## WORK INSTRUCTIONS
Look below for the line containing "The width and height of the screenshot is (988, 663)."; from there, print each line exactly up to and including the line containing "You are a computer-use agent. This", and stop.
-------- SOURCE DATA
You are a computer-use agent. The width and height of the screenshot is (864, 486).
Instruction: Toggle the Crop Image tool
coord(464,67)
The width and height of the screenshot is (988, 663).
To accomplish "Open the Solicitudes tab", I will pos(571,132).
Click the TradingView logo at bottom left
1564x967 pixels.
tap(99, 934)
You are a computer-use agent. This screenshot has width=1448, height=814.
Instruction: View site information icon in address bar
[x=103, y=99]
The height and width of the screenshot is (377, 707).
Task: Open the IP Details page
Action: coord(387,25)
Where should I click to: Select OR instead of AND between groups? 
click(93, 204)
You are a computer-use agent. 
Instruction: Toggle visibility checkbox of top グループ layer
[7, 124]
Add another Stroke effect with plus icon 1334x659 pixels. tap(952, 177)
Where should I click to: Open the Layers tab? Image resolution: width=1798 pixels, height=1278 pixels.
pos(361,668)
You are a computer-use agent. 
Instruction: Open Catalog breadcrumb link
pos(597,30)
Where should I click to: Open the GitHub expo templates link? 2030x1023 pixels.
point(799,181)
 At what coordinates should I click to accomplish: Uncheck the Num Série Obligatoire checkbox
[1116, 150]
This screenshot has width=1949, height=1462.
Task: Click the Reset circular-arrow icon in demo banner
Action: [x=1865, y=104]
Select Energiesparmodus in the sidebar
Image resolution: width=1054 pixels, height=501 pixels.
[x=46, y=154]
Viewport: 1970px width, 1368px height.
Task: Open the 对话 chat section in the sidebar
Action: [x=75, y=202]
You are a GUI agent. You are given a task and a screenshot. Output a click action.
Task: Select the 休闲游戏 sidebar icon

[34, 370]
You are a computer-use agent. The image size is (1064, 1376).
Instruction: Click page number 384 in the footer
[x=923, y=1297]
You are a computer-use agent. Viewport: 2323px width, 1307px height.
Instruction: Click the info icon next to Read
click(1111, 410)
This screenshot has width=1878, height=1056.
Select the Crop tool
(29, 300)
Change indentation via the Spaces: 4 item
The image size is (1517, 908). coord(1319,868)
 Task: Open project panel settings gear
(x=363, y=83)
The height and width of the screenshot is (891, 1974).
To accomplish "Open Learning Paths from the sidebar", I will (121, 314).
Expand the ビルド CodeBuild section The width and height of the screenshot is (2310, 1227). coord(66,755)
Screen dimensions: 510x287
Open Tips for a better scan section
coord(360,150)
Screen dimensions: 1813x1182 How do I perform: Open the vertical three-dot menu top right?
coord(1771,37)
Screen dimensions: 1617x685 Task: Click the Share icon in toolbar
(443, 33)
----------------
## SOLUTION FOR THIS PROBLEM
The width and height of the screenshot is (988, 663).
To accomplish "Open the Solicitudes tab", I will pos(571,132).
Click the TradingView logo at bottom left
1564x967 pixels.
tap(99, 934)
You are a computer-use agent. This screenshot has width=1448, height=814.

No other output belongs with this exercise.